New Research on Dreams


The phenomenon that is dreaming has been a lingering question for thousands of years.

Numerous theories have persisted as to what dreams are and why we have them. Certain cultures and periods have come to different conclusions as to what dreams are and what they may predict. 

Some cultures believe that dreams are a look into the future and they tell us future events in hopes of warning us. Traditional Chinese scholars believe that dreams are the direct result of the health and condition of the body. The current conditions that the body is in or has experienced impact our dreams. 

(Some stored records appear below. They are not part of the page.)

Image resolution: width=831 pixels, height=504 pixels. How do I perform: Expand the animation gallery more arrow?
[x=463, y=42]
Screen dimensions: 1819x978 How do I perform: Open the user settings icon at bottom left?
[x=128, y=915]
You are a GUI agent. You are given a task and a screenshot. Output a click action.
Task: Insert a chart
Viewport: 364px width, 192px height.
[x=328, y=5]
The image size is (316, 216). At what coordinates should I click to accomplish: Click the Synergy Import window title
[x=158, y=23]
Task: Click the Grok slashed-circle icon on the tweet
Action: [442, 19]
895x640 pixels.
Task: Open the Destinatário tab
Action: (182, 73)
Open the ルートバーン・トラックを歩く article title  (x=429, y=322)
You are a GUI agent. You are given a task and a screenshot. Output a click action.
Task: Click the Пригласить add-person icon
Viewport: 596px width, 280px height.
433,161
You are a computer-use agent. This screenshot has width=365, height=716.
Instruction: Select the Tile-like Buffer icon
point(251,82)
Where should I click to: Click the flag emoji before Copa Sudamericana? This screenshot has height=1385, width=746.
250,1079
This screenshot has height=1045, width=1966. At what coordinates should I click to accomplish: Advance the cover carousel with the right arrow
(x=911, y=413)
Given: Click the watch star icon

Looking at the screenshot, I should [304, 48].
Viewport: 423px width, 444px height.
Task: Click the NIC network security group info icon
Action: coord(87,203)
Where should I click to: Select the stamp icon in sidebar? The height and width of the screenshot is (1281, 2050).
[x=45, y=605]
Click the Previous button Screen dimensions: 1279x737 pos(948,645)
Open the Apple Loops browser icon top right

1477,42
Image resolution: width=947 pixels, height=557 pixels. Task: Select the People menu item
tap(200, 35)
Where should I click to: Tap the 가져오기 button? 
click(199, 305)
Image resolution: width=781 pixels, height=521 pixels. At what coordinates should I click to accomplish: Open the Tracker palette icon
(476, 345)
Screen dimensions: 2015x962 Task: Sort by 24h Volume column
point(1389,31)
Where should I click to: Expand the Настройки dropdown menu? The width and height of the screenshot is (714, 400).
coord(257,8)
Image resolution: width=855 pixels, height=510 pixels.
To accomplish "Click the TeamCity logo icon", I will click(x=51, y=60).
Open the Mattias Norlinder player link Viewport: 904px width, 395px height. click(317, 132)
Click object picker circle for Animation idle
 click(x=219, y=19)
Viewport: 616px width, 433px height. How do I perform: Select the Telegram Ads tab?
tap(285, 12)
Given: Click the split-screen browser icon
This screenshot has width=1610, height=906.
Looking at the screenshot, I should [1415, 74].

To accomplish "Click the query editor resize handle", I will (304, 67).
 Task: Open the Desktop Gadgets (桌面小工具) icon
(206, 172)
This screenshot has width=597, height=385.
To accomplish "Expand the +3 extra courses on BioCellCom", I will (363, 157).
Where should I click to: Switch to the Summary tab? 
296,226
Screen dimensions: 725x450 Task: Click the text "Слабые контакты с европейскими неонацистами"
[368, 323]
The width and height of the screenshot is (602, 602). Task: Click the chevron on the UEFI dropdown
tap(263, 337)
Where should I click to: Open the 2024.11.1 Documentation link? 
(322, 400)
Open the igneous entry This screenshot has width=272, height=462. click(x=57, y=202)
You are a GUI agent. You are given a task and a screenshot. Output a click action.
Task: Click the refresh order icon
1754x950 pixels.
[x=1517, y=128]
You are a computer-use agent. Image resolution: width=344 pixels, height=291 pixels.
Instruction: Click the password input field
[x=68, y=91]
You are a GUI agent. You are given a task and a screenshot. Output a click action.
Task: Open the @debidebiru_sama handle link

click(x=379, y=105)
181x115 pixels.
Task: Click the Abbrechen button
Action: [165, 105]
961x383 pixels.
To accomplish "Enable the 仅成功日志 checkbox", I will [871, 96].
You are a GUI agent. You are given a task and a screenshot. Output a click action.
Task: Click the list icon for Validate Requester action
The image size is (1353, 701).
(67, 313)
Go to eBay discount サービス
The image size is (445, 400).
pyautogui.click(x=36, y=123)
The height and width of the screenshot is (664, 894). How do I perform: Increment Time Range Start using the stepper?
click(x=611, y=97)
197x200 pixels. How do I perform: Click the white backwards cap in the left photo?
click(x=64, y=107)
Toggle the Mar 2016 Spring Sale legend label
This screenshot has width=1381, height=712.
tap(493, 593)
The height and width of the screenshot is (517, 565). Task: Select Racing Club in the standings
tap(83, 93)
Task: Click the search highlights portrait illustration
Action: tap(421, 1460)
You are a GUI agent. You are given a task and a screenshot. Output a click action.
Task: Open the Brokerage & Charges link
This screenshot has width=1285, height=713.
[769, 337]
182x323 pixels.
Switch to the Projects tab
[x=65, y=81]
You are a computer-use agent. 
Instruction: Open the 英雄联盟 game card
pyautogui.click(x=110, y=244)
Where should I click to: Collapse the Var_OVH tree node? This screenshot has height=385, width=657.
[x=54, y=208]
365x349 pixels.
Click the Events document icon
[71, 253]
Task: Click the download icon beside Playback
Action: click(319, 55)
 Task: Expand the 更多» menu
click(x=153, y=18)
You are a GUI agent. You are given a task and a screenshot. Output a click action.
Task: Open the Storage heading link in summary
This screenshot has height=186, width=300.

In many West African cultures, dreams are connected to spiritual contact from deceased ancestors. Dreams are often referred to as “midzimu” or “amakhosi” depending on the region in West Africa.  

While dreams vary in interpretation depending on region and period, a common census on the meaning of dreams is that they reflect our current emotions and are influenced by outside forces that occur in our daily lives. 

New research produced in the last year has revealed new information and data that adds to the continuing mystery of dreams. 

A study by a group of scientists was published in the science magazine, “Social Cognitive and Affective Neuroscience”, that examined and studied a collection of participants who recalled their vivid dreams and their emotional well-being the days before the dream occurred. 

The participants were given a journal to write down their feelings and emotions for ten days straight before the study. They were then monitored while sleeping and were asked to recount their dream and compare their dream to their journals to see if there was a correlation. The research discovered that the participant-recorded events and emotions were strongly linked to an intense emission of REM theta waves. 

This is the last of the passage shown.